Ah. That's Donald J Trump, the 45th president of the United States of America.

So you are a fake news!

Prefer to call it alternative facts. But yeah.

Bad.

Typical liberal media bias. "The media here is the opposition party." It is "too dumb and too lazy to actually do any work" and should "keep its mouth shut and just listen for a while."

Who said that?

President Bannon.

Bad.

So sorry, that should be Steven Bannon, chief White House strategist and mastermind of the Trump presidential campaign. As recently as 2016, however, he described the orange wonder as a "blunt instrument for us", adding, "I don't know whether he really gets it or not."

But he's one of many advisers. How great is his influence really?

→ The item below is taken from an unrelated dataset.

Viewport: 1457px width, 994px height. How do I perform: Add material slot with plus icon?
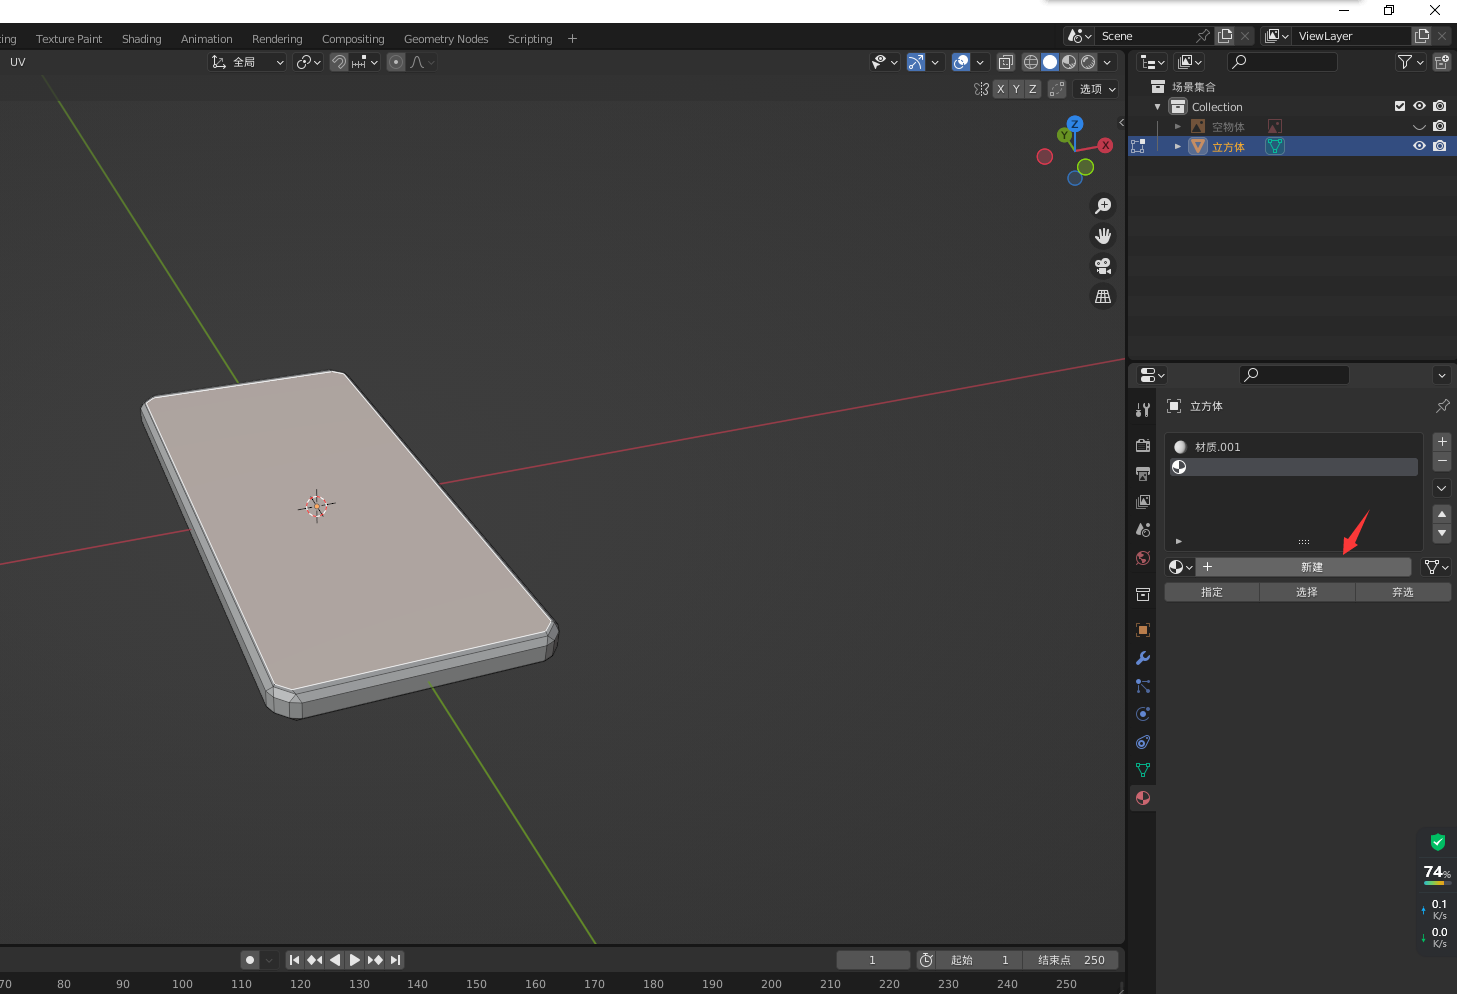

His impact goes far beyond the strategic brief of a chief adviser: he was quickly granted, extraordinarily, a permanent seat on the National Security Council. Yesterday's astonishing resignation of national security adviser Michael Flynn who had misled over his links to Russia, is likely only to consolidate the influence of Bannon. He was already credited with having driven the early, controversial executive orders including the botched visa ban. The only other Trump staffer who comes close to wielding the sway of the man who calls himself "Thomas Cromwell in the court of the Tudors" and who Time dubs "The Great Manipulator" is chief-of-staff Reince Priebus.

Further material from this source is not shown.